- **Available data**

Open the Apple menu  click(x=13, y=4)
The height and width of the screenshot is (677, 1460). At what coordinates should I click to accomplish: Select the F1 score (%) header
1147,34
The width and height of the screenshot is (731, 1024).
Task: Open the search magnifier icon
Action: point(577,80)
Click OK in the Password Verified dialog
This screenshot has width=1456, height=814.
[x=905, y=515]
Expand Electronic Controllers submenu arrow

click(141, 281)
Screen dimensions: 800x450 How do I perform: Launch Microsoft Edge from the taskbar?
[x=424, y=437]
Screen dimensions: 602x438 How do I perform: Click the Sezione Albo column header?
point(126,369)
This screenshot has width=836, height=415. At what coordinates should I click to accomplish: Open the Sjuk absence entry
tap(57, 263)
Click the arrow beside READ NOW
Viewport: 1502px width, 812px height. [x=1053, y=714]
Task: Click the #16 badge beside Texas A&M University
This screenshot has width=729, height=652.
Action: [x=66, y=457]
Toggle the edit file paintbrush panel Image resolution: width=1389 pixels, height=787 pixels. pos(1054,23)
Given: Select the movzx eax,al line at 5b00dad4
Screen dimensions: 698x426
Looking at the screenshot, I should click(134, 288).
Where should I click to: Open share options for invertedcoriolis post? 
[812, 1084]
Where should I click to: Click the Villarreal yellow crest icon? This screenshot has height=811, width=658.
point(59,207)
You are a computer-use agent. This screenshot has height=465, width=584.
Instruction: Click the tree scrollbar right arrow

- **Task to complete**
What you need to do is repeat every record above exactly.

- **Answer to the exercise**
Open the Apple menu  click(x=13, y=4)
The height and width of the screenshot is (677, 1460). At what coordinates should I click to accomplish: Select the F1 score (%) header
1147,34
The width and height of the screenshot is (731, 1024).
Task: Open the search magnifier icon
Action: point(577,80)
Click OK in the Password Verified dialog
This screenshot has width=1456, height=814.
[x=905, y=515]
Expand Electronic Controllers submenu arrow

click(141, 281)
Screen dimensions: 800x450 How do I perform: Launch Microsoft Edge from the taskbar?
[x=424, y=437]
Screen dimensions: 602x438 How do I perform: Click the Sezione Albo column header?
point(126,369)
This screenshot has width=836, height=415. At what coordinates should I click to accomplish: Open the Sjuk absence entry
tap(57, 263)
Click the arrow beside READ NOW
Viewport: 1502px width, 812px height. [x=1053, y=714]
Task: Click the #16 badge beside Texas A&M University
This screenshot has width=729, height=652.
Action: [x=66, y=457]
Toggle the edit file paintbrush panel Image resolution: width=1389 pixels, height=787 pixels. pos(1054,23)
Given: Select the movzx eax,al line at 5b00dad4
Screen dimensions: 698x426
Looking at the screenshot, I should click(134, 288).
Where should I click to: Open share options for invertedcoriolis post? 
[812, 1084]
Where should I click to: Click the Villarreal yellow crest icon? This screenshot has height=811, width=658.
point(59,207)
You are a computer-use agent. This screenshot has height=465, width=584.
Instruction: Click the tree scrollbar right arrow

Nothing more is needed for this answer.